Name the three examples of Tris in action that the speaker walks through in the talk transcript.

# START OF Extract

Yes. Okay. It's really annoying. Um I I live in New York and you can measure someone's wealth by how many AC's they have. That's how we measure wealth in New York. And um or whether or not you need them. So the trade-offs here is you need to cool, but it creates a lot of noise. That's a kind of harm. Kind of harm. So, Tris aims to reach an ideal state where the noise of the compressor is not heard inside the room. Compressor is outside. Now, this isn't always perfect. If you've seen some of these ACs, it's still loud, but it's not nearly as loud as if the whole thing was inside. Simple example. So, oh, I should have made this bigger.
Sorry. Here are the steps. We're gonna go through this a little bit, but at a very high level, it's going to be relatively straightforward except for two steps. I'm saying that to you because I know you're smart folks. So, first define the problem. And this is involves that root cause analysis, right? You got to This is hard. This part's hard. Then analyzing the problem is understanding what are the contradictions you're looking at. We're going to talk through this a little bit. This is this part's challenging identifying the ideal solution, what it looks like together. And then this other part you're familiar with generate potential solutions evaluate and refine results in evaluation testing. I know that you've
done this in various aspects of deploying a tech trying to manage a patch fix something build something. So I'm not going to spend too much time on this. I'm going to spend more time on this. How do you identify and analyze the problem and identify the ideal solution? So I'm going to give you three examples of Tris in action. First it's got cut off. Sorry. Is this wrench. If you can't see it up here, it's almost like a regular wrench except for two things. One, the metal turns a little bit here. And then there's this ratchet box on the end. All of these were designed with Tris. So that one um there is a principle called separation
in space. We just talked about it with the air conditioner. Um and that ch that change in the design of metal forging. So it increases the area that the user's palm can grip and also um the leverage available, right? Think about a flat thing versus like you're gripped all the way over. It's going to seem like a small thing, right? The second is this keyboard. Has anyone seen a keyboard like this before? If you can't see it, it's a keyboard. You seen one without letters? Think about that for a sec. Why do you think that is? How would they remove letters and numbers? So there's a principle, another principle called trimming. They remove the numbering and the letter
on the computer keyboards. If you are a proficient typist, you're not looking down at the keyboard. See, you don't need them anyway. They found it increased the the effectiveness, the proficiency of the typus by 17% because they weren't distracted by what they were looking at. Last one, Samsung Galaxy. Straightforward for us. I think we all work in tech. We think about this. These ones maybe not as much. Trading off the battery life and weight of the device. Think about that. We know that in a phone, right? You're like, weight and battery like though, you understand that that trade off, but really they're looking for a conflict in ways to put that together. And this isn't just about
a neat way to find a compromise. That is not what this is. So, if that's where your head is going now, that's fine. That's a good first step. But no, that's not it. What I'm going to show you next is going to be a bit of an eye chart. I'm going to leave it up for just a second. I don't expect you to read it, but to comprehend the idea. These are all the 40 principles this way and this way. This is what that 20-year-old came up with in his head. This is what he was mapping while he was in a Siberian labor camp. So, remember I talked about the principles. See, did I bring that one up over here?

# END OF Extract
# START OF Data extract

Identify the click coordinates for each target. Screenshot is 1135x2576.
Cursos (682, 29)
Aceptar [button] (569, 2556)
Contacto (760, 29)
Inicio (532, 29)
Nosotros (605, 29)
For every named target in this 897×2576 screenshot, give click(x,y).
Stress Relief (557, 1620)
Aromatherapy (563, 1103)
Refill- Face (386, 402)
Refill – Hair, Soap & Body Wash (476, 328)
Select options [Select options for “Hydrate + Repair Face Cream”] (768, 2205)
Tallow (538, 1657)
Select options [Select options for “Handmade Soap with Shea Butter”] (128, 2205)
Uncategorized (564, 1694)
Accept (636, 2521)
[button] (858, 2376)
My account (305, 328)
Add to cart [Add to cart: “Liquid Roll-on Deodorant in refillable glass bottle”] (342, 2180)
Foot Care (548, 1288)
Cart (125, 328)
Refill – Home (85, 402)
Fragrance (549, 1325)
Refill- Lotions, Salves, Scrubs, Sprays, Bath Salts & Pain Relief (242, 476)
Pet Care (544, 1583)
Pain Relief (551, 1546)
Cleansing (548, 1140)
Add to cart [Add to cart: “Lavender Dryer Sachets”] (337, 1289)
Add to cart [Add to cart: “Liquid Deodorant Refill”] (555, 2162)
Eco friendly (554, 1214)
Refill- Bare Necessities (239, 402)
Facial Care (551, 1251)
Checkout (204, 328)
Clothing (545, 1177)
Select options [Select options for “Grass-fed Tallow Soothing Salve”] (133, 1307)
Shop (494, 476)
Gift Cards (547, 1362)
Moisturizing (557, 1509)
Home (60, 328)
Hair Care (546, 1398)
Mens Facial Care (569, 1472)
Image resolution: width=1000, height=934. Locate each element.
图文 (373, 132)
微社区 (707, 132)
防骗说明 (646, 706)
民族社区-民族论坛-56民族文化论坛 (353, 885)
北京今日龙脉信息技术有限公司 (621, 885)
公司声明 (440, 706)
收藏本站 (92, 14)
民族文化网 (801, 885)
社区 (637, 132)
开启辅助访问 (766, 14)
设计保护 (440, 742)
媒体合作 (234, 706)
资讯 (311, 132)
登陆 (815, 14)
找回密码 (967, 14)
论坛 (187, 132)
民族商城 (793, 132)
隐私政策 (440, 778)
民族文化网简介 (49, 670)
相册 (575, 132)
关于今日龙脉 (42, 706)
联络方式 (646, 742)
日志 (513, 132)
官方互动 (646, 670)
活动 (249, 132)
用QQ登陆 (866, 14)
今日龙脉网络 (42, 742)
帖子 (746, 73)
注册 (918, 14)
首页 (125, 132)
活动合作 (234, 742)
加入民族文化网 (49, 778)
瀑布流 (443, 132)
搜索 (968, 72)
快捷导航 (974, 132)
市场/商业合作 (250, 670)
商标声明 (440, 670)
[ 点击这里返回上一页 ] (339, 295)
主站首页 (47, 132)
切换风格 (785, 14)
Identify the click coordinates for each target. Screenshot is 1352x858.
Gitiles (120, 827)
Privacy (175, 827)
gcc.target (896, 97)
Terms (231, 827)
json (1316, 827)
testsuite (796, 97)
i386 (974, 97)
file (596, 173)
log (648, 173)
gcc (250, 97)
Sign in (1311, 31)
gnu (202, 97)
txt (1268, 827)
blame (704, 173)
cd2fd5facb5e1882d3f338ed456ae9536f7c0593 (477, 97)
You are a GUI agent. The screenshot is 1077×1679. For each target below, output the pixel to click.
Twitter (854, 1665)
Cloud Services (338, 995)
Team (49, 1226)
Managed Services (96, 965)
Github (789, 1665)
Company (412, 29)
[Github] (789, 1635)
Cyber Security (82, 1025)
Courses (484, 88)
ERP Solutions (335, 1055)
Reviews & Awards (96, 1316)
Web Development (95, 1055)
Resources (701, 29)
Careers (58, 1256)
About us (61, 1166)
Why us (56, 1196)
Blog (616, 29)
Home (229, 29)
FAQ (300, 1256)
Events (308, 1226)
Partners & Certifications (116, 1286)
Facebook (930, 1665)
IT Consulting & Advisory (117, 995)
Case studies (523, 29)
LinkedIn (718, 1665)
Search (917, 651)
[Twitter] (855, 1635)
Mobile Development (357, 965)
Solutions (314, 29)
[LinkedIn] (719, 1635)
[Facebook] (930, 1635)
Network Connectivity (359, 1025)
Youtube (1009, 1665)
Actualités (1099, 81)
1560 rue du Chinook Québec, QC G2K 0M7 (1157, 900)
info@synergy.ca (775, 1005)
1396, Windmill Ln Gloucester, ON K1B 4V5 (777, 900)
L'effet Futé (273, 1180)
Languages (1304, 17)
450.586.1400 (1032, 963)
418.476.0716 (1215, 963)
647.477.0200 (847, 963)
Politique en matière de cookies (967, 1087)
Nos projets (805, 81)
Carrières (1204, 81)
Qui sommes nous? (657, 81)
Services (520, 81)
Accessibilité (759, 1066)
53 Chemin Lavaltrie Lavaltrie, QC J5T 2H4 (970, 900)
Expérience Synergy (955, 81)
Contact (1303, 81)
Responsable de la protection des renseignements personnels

# END OF Data extract

Solution for this exercise ::
- A wrench whose metal turns slightly and that has a ratchet box on the end
- A computer keyboard without letters or numbers
- The Samsung Galaxy phone, which trades off battery life against the weight of the device